How to create a Software Bill of Materials in Neo4J

4 min readApr 20, 2021

Graph databases are very useful when we try to represent data in a friendly visual way. One of the best use cases i can think of for a graph database is to visualise the libraries used by a project and the vulnerabilities (if any) in those libraries. In short, a software bill of materials.

The code for this project is available in my personal github repo

Pre-requisites

The database we will use here is Neo4J, so the first thing we need is to install it and create a database. There are plenty of tutorials in their official site, so if you are not familiar with it, this is a good starting point.

We also need Dependency-Check installed. This is a tool from OWASP to scan opensource libraries. We will use as an input the report generated by Dependency-Check and ingest it in our database, but this solution can be adapted to use it with any other tool.

Design

The idea behind this is really simple. We have a json report previously generated by Dependency-Check. This report contains all the libraries and vulnerabilities for the project scanned. We parse this report, extract the relevant information and ingest it in our database to visualise it. Lets go a bit more in deep into that:

We will have three different sets of data to ingest in the database. A project, a dependency and a vulnerability. This is the information we will store for each of them:

Project:

project_name: The name of the project we have scanned

Dependency:

project_name: The list of projects where this dependency is included
dependency: The name and version of the dependency
package: The technology used for that dependency (Maven, npm, etc…)
vulnerabilities: The list of CVE or identifiers for the vulnerabilities in that dependency

Vulnerability:

vulnerability_name: The identifier for the vulnerability
severity: The CVSS score for this vulnerability

This is just the data to be ingested.
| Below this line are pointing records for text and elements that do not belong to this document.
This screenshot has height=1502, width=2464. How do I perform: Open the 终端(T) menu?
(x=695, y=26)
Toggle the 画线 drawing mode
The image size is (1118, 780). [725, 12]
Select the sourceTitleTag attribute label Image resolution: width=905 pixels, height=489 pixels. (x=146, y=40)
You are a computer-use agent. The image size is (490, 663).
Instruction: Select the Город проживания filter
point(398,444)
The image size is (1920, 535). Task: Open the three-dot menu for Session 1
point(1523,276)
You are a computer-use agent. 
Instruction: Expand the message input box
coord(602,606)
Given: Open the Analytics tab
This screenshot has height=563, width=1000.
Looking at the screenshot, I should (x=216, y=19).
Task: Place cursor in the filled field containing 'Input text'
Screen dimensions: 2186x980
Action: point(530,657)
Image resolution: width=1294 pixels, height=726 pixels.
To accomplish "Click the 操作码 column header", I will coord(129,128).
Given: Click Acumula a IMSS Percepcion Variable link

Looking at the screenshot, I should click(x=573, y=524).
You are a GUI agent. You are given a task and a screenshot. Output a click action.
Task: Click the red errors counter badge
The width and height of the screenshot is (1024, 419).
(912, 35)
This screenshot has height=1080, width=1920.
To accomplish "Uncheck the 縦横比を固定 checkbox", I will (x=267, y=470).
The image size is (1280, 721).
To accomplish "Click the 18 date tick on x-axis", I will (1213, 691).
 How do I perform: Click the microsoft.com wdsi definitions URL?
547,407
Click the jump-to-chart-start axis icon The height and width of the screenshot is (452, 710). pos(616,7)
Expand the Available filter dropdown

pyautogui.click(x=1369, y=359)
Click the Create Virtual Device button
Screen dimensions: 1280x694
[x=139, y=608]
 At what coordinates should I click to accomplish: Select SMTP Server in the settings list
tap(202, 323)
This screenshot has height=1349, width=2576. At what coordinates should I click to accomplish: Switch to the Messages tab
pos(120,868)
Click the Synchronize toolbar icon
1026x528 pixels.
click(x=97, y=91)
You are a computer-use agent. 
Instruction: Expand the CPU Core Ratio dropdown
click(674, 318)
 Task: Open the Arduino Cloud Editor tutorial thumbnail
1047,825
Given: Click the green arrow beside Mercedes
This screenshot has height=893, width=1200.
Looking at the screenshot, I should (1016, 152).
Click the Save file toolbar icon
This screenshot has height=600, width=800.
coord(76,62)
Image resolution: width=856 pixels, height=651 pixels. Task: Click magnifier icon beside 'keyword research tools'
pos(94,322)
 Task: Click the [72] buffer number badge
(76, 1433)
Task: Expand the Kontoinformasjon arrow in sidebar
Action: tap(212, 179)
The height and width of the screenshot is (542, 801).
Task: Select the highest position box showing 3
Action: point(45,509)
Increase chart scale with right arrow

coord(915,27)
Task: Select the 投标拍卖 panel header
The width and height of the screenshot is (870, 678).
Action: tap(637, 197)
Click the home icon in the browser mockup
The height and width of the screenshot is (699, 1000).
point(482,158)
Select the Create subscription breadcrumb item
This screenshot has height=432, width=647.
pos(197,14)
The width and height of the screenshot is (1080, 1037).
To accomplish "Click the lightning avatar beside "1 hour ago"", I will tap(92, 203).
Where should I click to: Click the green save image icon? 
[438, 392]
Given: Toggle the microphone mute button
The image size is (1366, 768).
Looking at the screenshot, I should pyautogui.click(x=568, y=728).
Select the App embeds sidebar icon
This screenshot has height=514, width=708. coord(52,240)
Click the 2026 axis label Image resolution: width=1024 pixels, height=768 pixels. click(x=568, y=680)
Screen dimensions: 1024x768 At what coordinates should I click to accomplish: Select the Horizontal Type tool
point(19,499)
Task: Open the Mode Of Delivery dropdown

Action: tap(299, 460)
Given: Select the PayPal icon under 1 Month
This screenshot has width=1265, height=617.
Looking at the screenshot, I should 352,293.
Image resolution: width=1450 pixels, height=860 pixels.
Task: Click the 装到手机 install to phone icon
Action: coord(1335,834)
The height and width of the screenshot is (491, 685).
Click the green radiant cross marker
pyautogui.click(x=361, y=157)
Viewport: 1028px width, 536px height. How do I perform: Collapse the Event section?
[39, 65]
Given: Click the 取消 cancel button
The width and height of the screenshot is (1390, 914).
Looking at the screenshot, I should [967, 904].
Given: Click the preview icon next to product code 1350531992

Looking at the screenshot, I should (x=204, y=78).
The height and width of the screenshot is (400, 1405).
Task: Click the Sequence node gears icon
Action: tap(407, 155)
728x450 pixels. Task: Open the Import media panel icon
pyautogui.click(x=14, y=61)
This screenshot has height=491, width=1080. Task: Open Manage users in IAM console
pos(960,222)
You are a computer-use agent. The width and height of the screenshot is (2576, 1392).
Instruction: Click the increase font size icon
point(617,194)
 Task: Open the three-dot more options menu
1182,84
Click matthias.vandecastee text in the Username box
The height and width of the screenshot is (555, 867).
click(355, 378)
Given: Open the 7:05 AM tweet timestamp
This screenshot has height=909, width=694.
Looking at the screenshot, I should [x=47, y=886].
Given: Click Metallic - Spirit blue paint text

In graph databases, on top of the data, we need to create relations:

Project -Uses->Dependency:

We create this relation when a project name exists in the list of projects for a given dependency

Dependency-Vulnerable_to->Vulnerability:

We create this relation too when a vulnerability exists in the list of vulnerabilities for a given dependency.

So, our structure looks like this:

Ingestion

Once we have explained the model, it is time to run the tool and ingest data in our database. This step couldn’t be simpler.

You just need to configure as enviromental variables the configuration for the database:

NEO4J_USER=MYUSER
NEO4J_PWD=MYPASSWORD
NEO4J_DB=bolt://Neo4J_Location:port

And then, run the python script in the git repository, sending as parameters the name of the project to be ingested and the path to the json report

python ingest_data_neo4j.py testjavi myreport.json

And that’s it! Now, we have our data ingested in Neo4J.

Visualisation

Finally, it’s time to visualise the data we have ingested in the Neo4J Browser . We can visualise different things here, but i will leave the queries for the data that i find more useful:

List of dependencies for a given project

MATCH(a:dependency), (m:project) WHERE m.project_name=’testjavi’ RETURN a,m

List of projects that use a given dependency

MATCH(a:dependency), (m:project) WHERE a.dependency=’org.springframework.boot.spring-boot@1.3.1.RELEASE’ RETURN a,m

List of all the dependencies and vulnerabilities in a project

MATCH(a:dependency), (m:project), (v:vulnerability) WHERE m.project_name=’testjavi’ RETURN a,m,v

And finally, list only the dependencies that contain vulnerabilities, and which projects use it

MATCH(a:dependency), (m:project) WHERE a.vulnerabilities<>[] RETURN a,m

Summary

What we have seen here is just an example about how to ingest a report from Dependency-Check, but it can be adapted to any Software Composition Analysis tool and how to visualise that data

I hope you found this article useful!